Habib cerró los ojos y se olvidó de la inmunda cocina en la que estaba. Vio a su madre que le miraba; Habib dijo algo que no entendió y ella pareció no oírle; habló más alto y no obtuvo respuesta; gritó y nada cambió; desesperado, rompió a llorar. Y entonces sintió los labios de su madre sobre su frente y se tranquilizó.
Había despertado aquella calurosa mañana como si alguien hubiera pasado la noche torturándole. Se levantó tan dolorido que se miró para buscar marcas. No encontró ninguna y fue a lavarse. El espejo le devolvió su imagen y vio que tenía dos pequeños cortes en la frente, todavía frescos. No era algo habitual, pero ya le había pasado las suficientes veces como para echarse la culpa a sí mismo y a sus uñas. Se las miró. Muy fuerte debía de haberse rascado esa noche. Demasiado.

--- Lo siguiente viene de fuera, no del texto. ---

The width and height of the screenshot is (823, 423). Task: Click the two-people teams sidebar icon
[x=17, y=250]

Habib trabajaba en la cocina de un restaurante regentado por un compatriota. Era este un hombre que había hecho fortuna en su nuevo país desde que llegara veinte años atrás. Zalamero y listo, con buena vista para reconocer a la gente adecuada, había conseguido en poco tiempo lo que muchos naturales no lograrían ni viviendo tres veces. Que sus métodos no fueran los más correctos era algo que carecía de importancia: los métodos sólo existen en los libros; en la vida de la mayoría de los hombres todo es excepcional. Tan sólo es necesario hablar el único lenguaje que entiende todo el mundo y hacerlo con quienes piensan que todos los demás sólo son dialectos que siempre acaban por desembocar en la abisal charca del oro.
Si hay algo peor que un espejo es la memoria; y Habib activaba la de su jefe: ver a ese muchacho tonto era algo que casi le sacaba de quicio, pero la vida es un negocio que se va pagando a base de favores y Habib era uno a alguien que podía quitarle todo lo que tenía cuando quisiera, que los tramposos son presas de sus propias trampas. Y después de todo, un refugiado también podía ser un buen negocio.

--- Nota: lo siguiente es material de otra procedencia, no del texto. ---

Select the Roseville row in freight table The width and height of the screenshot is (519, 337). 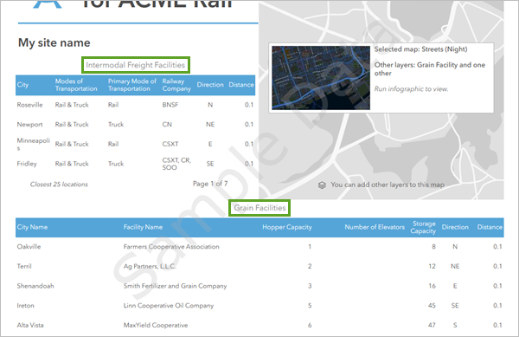coord(136,105)
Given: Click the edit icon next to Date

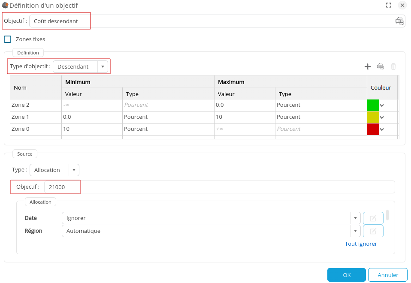Looking at the screenshot, I should click(373, 218).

Solo en tierra extraña, entre gente que o lo miraba con desconfianza o como si fuera una nueva atracción en la feria, el joven y taciturno Habib había pasado los últimos seis meses como quien ve una partida de ajedrez en la que cada pieza tiene un color diferente. Era tal su aturdimiento que hasta los de su misma raza le rehuían. Sólo cuando llegaba a su habitación, reventado a órdenes, podía despejarse un tanto. Y entonces, tumbado en la cama, ponía toda su atención en la memoria de su madre.
- No quiero que también a ti te maten y tu padre no quiere irse de aquí -le había dicho su madre- Mañana te irás y nosotros nos quedaremos, pero no se lo digas a tu padre. Sé bueno y Dios será bueno contigo. Quizá volvamos a vernos. Te quiero, mi pequeño, te quiero mucho...
- Espabila, pringao, que aquí estamos para currar, no para hacer el vago -le soltó uno de las cocineros dándole un manotazo
- Tengo que salir un momento a la calle a tomar el aire. Estoy mareado -dijo Habib
- Tú sigue así, tú sigue así, que verás adonde vas a ir, so listo.
- Bueno, tengo derecho, ¿no? Todos salís a fumar cuando queréis y nadie dice nada.
- Esas tenemos, ¿eh?
- No, yo sólo digo que...
- Mierda. Y no me toques los cojones
- Voy a salir quince minutos, como vosotros. Y voy a salir AHORA
El cocinero lo miró y calló.
Habib salió a la calle. Hacía un calor insoportable. Había gente sentada en la terraza, que ajardinada y con sombrillas vaporizadoras resaltaba como un espejismo en el desierto. Bebían, comían, hablaban y reían. Muy pronto se fueron aquellos quince minutos. Cerró los ojos antes de volver al trabajo y siguió viéndolos beber, comer, hablar y reír. Asustado, volvió a abrirlos. Un sudor frío, helado, resbaló sobre las heridas de su frente como si fuera de ácido. Otra vez los cerró. Otra vez siguió viendo lo mismo que con los ojos abiertos. Sintió como si una descarga eléctrica bajara por todo su cuerpo. Pasó adentro. Cogió un cuchillo y lo hundió en el estómago del cocinero. Salió a la calle y fue hacia el oasis. Pronto llegó la policía.
Y Habib sonrió cuando al cerrar los ojos volvió a ver a su querida madre.